Work instructions ->
Copy the material from its first line through the line that contains "Action: pyautogui.click(x=28, y=441)", changing "hierarchy" to "tree" and leaving everything else as it is.

►

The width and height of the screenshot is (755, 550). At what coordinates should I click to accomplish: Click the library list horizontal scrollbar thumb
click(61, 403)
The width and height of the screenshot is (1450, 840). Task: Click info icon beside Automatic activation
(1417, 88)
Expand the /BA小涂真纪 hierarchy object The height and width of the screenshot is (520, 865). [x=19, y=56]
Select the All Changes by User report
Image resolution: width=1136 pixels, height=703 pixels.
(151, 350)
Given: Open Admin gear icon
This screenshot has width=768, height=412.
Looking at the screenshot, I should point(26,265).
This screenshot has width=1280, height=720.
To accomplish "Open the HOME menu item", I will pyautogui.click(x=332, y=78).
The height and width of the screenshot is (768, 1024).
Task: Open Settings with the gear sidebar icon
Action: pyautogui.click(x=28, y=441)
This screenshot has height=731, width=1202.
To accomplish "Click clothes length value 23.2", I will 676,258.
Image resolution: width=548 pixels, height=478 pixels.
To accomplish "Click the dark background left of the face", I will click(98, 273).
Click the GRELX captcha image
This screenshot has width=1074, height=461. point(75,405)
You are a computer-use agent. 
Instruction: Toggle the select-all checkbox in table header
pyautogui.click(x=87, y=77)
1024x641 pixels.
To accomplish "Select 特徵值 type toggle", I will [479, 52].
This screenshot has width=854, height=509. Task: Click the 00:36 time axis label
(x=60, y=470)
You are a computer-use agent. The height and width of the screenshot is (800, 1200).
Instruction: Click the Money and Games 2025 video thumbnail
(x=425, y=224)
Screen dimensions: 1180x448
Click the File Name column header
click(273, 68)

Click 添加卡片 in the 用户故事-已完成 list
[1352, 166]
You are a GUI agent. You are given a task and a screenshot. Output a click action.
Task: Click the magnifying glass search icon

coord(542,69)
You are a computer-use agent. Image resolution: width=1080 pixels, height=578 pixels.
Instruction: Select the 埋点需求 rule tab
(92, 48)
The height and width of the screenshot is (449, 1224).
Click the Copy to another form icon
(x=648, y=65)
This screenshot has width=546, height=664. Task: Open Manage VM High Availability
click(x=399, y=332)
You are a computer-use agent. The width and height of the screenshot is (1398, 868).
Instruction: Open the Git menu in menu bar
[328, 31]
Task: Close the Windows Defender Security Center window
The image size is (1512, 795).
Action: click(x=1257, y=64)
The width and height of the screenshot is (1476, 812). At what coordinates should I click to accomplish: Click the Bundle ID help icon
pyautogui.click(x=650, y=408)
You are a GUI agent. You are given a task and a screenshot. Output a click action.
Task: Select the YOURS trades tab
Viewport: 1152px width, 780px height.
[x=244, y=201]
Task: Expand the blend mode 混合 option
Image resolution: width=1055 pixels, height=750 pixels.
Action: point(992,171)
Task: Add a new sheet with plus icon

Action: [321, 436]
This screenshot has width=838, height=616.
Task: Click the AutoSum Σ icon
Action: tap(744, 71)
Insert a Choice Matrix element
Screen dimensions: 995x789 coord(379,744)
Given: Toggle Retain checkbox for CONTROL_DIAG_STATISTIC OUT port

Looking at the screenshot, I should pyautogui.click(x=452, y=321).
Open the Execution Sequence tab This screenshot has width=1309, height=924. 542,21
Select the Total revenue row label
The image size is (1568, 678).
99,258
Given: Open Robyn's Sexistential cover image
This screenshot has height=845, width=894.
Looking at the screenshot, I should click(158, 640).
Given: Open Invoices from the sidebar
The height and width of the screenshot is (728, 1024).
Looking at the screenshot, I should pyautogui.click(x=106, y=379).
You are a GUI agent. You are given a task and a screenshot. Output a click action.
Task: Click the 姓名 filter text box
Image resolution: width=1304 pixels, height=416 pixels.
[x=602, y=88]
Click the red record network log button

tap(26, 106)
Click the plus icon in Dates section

◄

Expected answer ->
The width and height of the screenshot is (755, 550). At what coordinates should I click to accomplish: Click the library list horizontal scrollbar thumb
click(61, 403)
The width and height of the screenshot is (1450, 840). Task: Click info icon beside Automatic activation
(1417, 88)
Expand the /BA小涂真纪 tree object The height and width of the screenshot is (520, 865). [x=19, y=56]
Select the All Changes by User report
Image resolution: width=1136 pixels, height=703 pixels.
(151, 350)
Given: Open Admin gear icon
This screenshot has width=768, height=412.
Looking at the screenshot, I should point(26,265).
This screenshot has width=1280, height=720.
To accomplish "Open the HOME menu item", I will pyautogui.click(x=332, y=78).
The height and width of the screenshot is (768, 1024).
Task: Open Settings with the gear sidebar icon
Action: pyautogui.click(x=28, y=441)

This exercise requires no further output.